On 2017/1/6 16:37, Ard Biesheuvel wrote:
On 6 January 2017 at 01:07, Hanjun Guo <hanjun.guo@xxxxxxxxxx> wrote:
On 2017/1/5 10:03, Hanjun Guo wrote:

On 2017/1/4 21:56, Ard Biesheuvel wrote:

On 16 December 2016 at 16:54, Robert Richter <rrichter@xxxxxxxxxx> wrote:

On ThunderX systems with certain memory configurations we see the
following BUG_ON():

kernel BUG at mm/page_alloc.c:1848!

This happens for some configs with 64k page size enabled. The BUG_ON()
checks if start and end page of a memmap range belongs to the same
zone.

The BUG_ON() check fails if a memory zone contains NOMAP regions. In
this case the node information of those pages is not initialized.
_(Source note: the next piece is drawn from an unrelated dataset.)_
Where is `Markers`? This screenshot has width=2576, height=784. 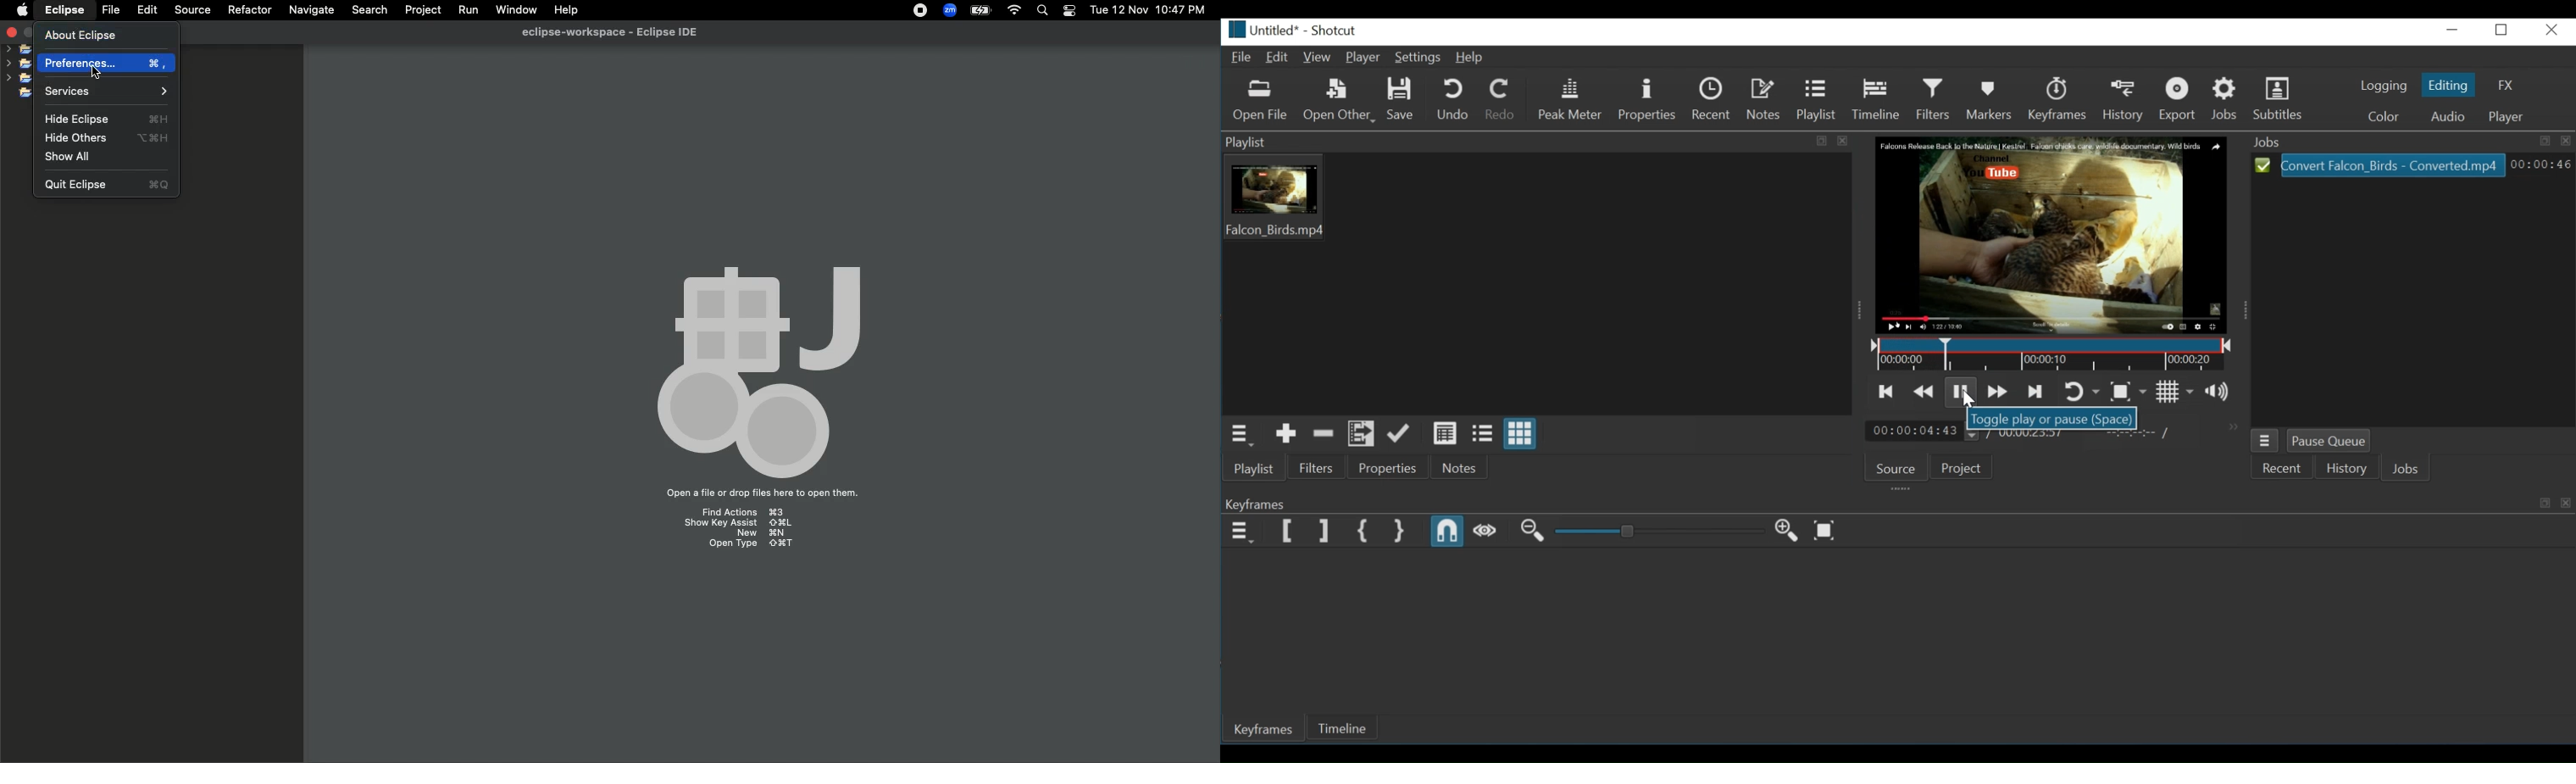
Markers is located at coordinates (1989, 101).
This
causes an inconsistency of the page links with wrong zone and node
information for that pages. NOMAP pages from node 1 still point to the
mem zone from node 0 and have the wrong nid assigned.

The reason for the mis-configuration is a change in pfn_valid() which
reports pages marked NOMAP as invalid:

68709f45385a arm64: only consider memblocks with NOMAP cleared for
linear mapping

This causes pages marked as nomap being no longer reassigned to the
new zone in memmap_init_zone() by calling __init_single_pfn().
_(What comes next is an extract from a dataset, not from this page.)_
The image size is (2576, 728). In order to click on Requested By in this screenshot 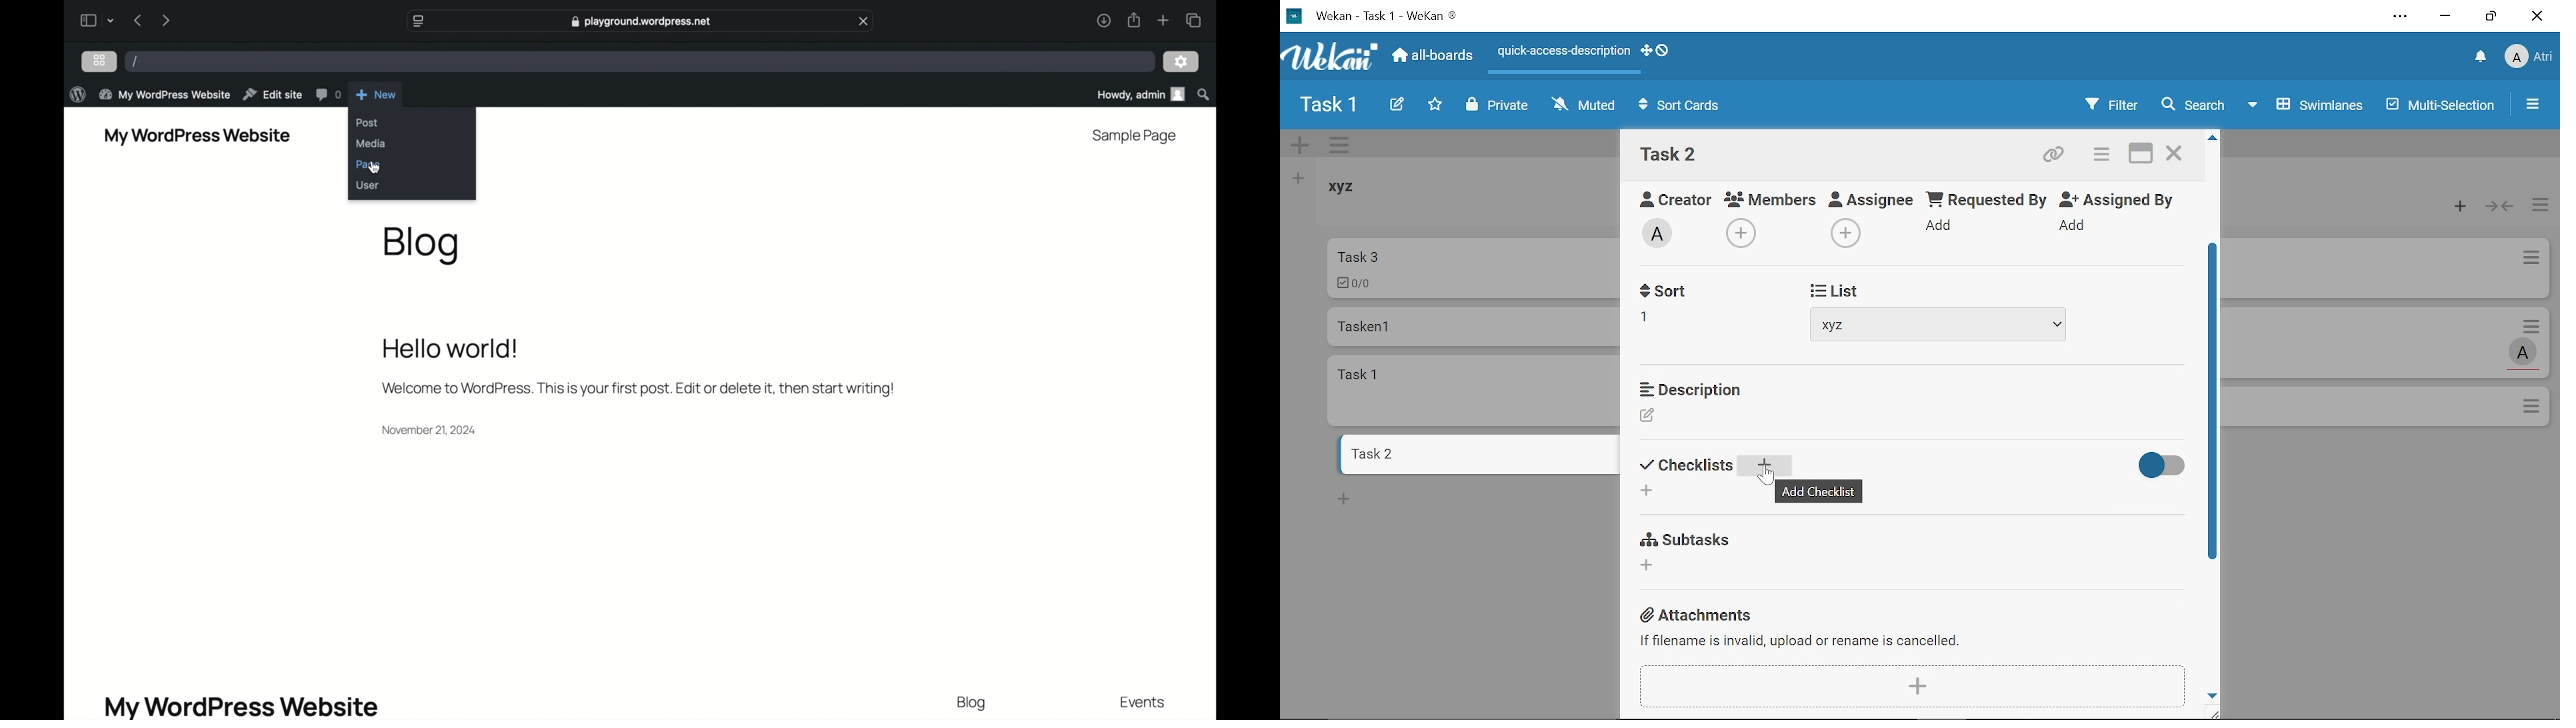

Fixing this by implementing an arm64 specific early_pfn_valid(). This
causes all pages of sections with memory including NOMAP ranges to be
initialized by __init_single_page() and ensures consistency of page
links to zone, node and section.


I like this solution a lot better than the first one, but I am still
somewhat uneasy about having the kernel reason about attributes of
pages it should not touch in the first place. But the fact that
early_pfn_valid() is only used a single time in the whole kernel does
give some confidence that we are not simply moving the problem
elsewhere.

Given that you are touching arch/arm/ as well as arch/arm64, could you
explain why only arm64 needs this treatment? Is it simply because we
don't have NUMA support there?

Considering that Hisilicon D05 suffered from the same issue, I would
like to get some coverage there as well. Hanjun, is this something you
can arrange? Thanks


Sure, we will test this patch with LTP MM stress test (which triggers
the bug on D05), and give the feedback.


a update here, tested on 4.9,

- Applied Ard's two patches only
- Applied Robert's patch only

Both of them can work fine on D05 with NUMA enabled, which means
boot ok and LTP MM stress test is passed.


Thanks a lot Hanjun.

Any comments on the performance impact (including boot time) ?

Didn't collect the performance data yet, any recommended test
suite? Is it sysbench ok? we can test it and collect the data.

Thanks
Hanjun